Antalya’da 2014 Mart’ında yapılan yerel seçimlerden sonra sürekli olarak parti değiştirmeler tartışılıyor.

Büyükşehir Belediye başkanlığı koltuğuna yeniden AK Partili Menderes Türel’in oturmasıyla dengeler ciddi anlamda değişti.

CHP ve MHP’den gelen meclis üyeleriyle AK Parti gücüne güç kattı. AK Partili belediyeler bununa birlikte daha çok hizmet üretmeye başladı. Tüm bunlar haliyle çıtayı yükseltmelerini sağladı. Durum böyle olunca muhalefet partilerinde, özellikle de CHP’de huzursuzluk baş gösterdi. Kan kaybının önüne geçemeyen CHP’liler hep eski takım arkadaşlarını suçladı. Kimisini ihanetle, kimisini oy hırsızlığıyla hedef haline getirdiler. Ama bir kez olsun “Bu arkadaşlar neden ayrılıyor? Neden başka partide siyaset yapmak istiyorlar?” demediler. Demedikleri için ise sürekli olarak arkadaşlarını suçlayarak kolay olan yolu seçtiler.

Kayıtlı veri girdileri
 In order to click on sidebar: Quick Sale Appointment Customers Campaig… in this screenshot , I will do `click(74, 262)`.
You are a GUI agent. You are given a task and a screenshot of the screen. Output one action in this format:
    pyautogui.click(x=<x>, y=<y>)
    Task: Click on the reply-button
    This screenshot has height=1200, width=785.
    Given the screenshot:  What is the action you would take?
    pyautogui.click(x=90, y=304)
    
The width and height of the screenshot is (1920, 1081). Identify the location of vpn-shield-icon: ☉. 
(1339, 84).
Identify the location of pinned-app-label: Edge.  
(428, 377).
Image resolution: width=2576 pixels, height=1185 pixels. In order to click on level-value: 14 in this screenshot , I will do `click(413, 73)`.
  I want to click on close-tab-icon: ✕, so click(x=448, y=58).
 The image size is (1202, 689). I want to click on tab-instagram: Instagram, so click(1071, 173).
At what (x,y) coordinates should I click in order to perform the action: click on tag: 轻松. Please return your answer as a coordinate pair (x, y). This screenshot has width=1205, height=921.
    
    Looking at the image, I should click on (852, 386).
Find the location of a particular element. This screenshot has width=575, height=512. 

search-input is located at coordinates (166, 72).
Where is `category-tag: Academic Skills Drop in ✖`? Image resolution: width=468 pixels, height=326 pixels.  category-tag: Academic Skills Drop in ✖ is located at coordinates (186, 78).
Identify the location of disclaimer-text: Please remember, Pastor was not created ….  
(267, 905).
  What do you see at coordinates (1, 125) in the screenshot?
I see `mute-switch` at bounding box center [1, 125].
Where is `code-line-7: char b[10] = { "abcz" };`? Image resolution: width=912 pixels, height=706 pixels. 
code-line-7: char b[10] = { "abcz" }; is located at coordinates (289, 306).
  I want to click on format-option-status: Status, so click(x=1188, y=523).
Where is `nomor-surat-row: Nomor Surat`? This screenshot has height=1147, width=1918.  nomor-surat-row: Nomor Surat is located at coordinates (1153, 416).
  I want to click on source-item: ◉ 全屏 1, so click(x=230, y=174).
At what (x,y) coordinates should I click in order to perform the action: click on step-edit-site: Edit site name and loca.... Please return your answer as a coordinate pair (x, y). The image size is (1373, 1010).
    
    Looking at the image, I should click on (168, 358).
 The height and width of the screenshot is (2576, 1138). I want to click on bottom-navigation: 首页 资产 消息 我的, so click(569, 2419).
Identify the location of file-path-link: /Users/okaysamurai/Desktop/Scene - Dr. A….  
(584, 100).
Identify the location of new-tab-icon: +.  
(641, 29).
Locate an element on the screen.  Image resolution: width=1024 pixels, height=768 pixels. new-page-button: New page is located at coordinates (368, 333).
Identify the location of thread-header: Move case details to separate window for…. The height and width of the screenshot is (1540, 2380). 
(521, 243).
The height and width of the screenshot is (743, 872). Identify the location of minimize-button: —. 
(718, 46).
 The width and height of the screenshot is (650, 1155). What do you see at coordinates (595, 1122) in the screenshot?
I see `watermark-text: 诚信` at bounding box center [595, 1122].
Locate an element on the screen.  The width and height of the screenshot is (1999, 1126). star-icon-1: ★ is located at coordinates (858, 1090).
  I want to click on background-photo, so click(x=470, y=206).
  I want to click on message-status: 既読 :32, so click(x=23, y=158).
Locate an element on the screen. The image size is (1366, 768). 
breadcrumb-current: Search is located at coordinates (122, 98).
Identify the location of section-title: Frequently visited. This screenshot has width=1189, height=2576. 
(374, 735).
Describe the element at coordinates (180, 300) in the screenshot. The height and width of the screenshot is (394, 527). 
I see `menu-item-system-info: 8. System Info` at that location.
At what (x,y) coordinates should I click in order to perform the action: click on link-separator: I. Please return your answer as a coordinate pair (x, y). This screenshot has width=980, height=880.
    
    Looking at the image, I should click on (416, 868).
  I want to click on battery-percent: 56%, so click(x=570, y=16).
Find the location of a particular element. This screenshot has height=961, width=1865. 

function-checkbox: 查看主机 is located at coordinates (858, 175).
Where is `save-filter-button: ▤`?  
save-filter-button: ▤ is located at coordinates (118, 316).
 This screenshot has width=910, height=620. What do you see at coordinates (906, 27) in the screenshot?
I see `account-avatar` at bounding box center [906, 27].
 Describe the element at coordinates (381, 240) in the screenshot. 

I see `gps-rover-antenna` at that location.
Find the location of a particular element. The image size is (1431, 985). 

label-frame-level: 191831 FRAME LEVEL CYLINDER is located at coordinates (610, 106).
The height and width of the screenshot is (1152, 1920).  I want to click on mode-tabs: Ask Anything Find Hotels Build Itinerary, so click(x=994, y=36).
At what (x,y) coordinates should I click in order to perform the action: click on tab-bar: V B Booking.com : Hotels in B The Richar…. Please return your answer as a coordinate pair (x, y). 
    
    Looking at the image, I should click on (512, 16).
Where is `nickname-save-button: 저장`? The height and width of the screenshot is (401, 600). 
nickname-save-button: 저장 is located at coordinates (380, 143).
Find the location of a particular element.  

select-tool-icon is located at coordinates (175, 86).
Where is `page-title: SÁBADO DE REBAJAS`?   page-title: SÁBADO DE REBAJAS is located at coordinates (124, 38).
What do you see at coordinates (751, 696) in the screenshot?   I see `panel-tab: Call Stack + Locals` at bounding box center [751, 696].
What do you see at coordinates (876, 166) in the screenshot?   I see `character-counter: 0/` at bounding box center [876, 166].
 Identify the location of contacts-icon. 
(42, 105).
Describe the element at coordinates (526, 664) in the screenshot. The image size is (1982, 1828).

▶ **İstenen**: Antalya'daki parti değiştirmeleri konu alan metne göre CHP'liler neden sürekli arkadaşlarını suçlayarak kolay olan yolu seçti? Bir ile üç cümle arasında açıklayın.

▶ **Görevin yanıtı**: CHP'liler, ayrılan eski takım arkadaşları için bir kez olsun "Bu arkadaşlar neden ayrılıyor? Neden başka partide siyaset yapmak istiyorlar?" diye sormadılar. Bu soruları sormadıkları için de sürekli arkadaşlarını suçlayarak kolay olan yolu seçtiler.